С этими мыслями Рыжий Лют отвернулся в сторону западного берега реки и замолчал до самого вечера.

Година тоже призадумался и все меньше и меньше рассказывал о местах, мимо которых они проезжали. Волькше запомнилась речка со смешным названием Оломна. Слово это всколыхнуло в душе воспоминания о доме на деревьях. Может быть, ошибался Хатти, отец Кайи, и олонь жили не только на северо-востоке Ладоги. Уж больно названия похожи. Потом еще была река Затесень. Как есть венедское слово. А на другой стороне вепсская деревенька Киришье. Проехали впадение Тигоды с запада, а в скорости с востока набежала речушка Пчевжа.

Странное дело, но после Скорой Горы места шли в основном низинные, болотистые. Редко где попадались невысокие взгорки. Чем выше по реке продвигались сани, тем извилистее становилось русло. Все больше речек и затонов прорезали линию берега. Хорошо хоть накатанный за зиму санный путь указывал правильную дорогу среди этих ответвлений и проток.

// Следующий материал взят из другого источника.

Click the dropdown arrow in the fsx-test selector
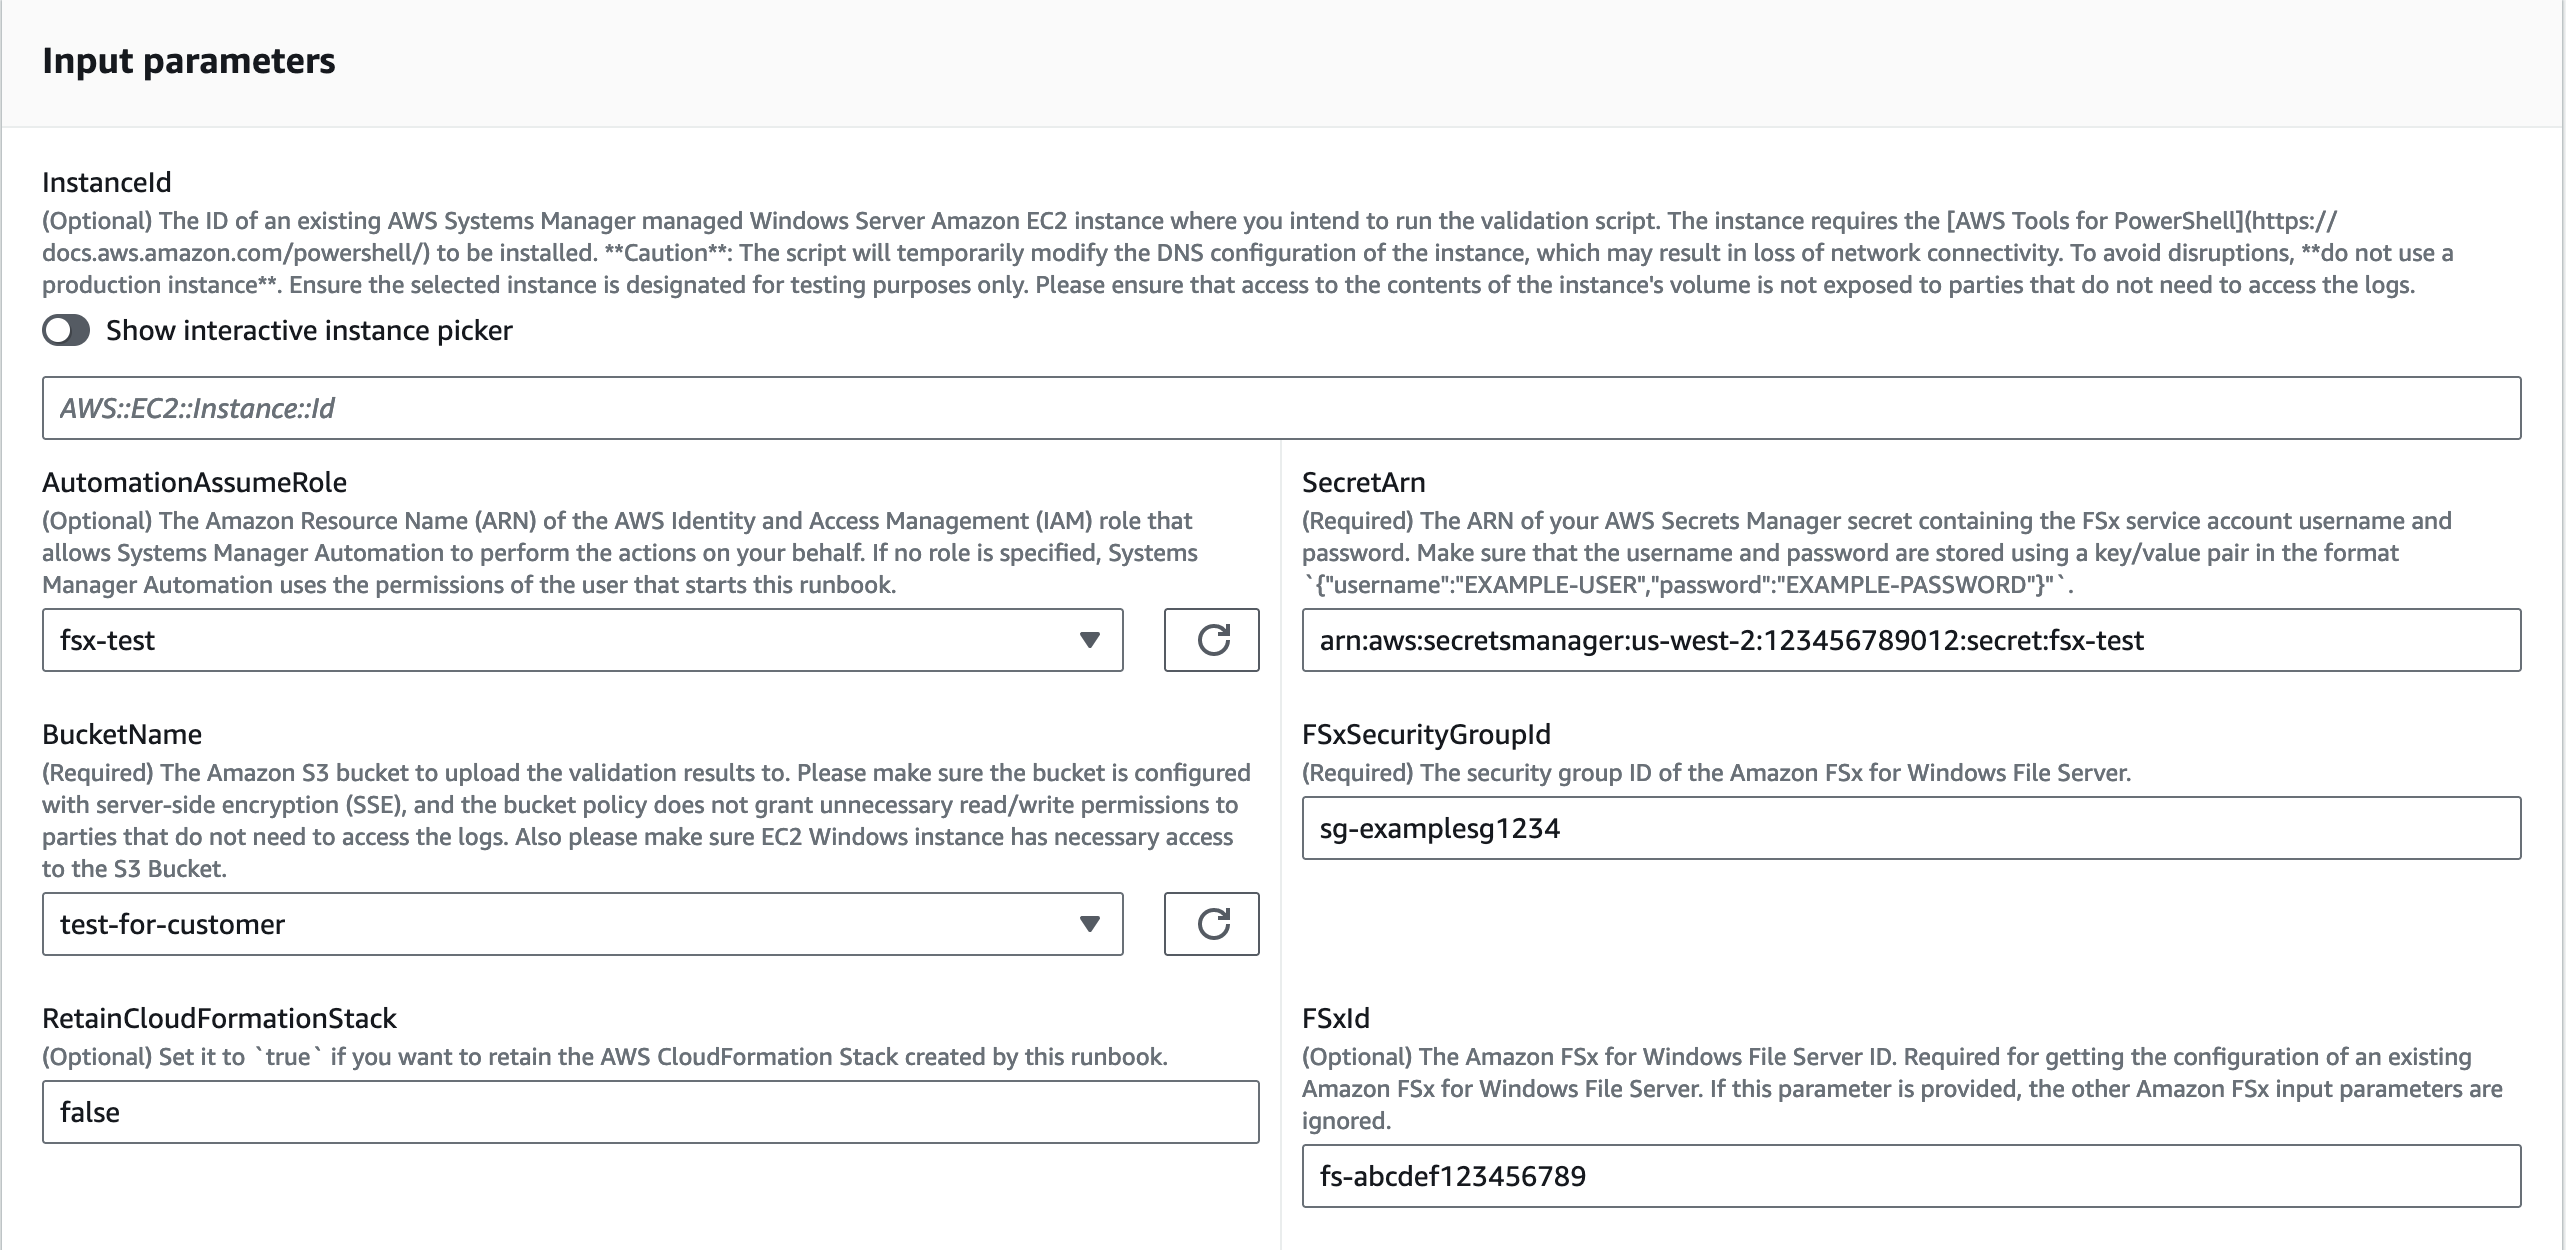Image resolution: width=2566 pixels, height=1250 pixels. [x=1092, y=641]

Теперь уже и Година задремал. Да и княжеский дворянин, похоже, спал под размеренное покачивание саней. Взбодрились только под вечер, когда солнце сквозь прореху низких туч уползало за горизонт. Собирались они доехать в тот день до Вергежа, а закат застал их возле Полисти. Маленький городец, чуть больше села. Но зато с частоколом. С воротами.

Година с княжеским гонцом держали совет. Можно было взгреть конька и в сумерках долететь до Вергежа. Только стоило ли? Поскольку от Вергежа все равно до торжища полдня пути. Лучше пусть коняга на следующий день свою прыть покажет и наверстает то, что упустил сегодня, убаюкав седоков неторопливой рысью. Дворянин упрямился, хотел-таки гнать сани дальше. А вдруг как под самую ночь в Полисть заедет обоз из Влои? Что же тогда получится: княжеский гонец ползет как купеческий поезд? Но Година убедил строптивца заночевать там, где застал их закат.

На следующий день встали опять ни свет ни заря. Думали уехать втихомолку. Да куда там, купцы Полисти встали еще раньше и уже ждали их на Волховском льду. Какое-то время их поезд попытался держаться за санями, на которых ехал Ладонинский толмач. Но княжий человек ожег своего коня хлыстом, и тот резво умчал повозку от тяглового обоза.

Невысокие холмы сменились унылыми болотами. Речка Сосинка, а за ней река Выбро, промелькнули по восточному берегу. Потом миновали тот самый городец Вергежа. Останавливаться не стали. Солнце еще только-только оторвалось от горизонта.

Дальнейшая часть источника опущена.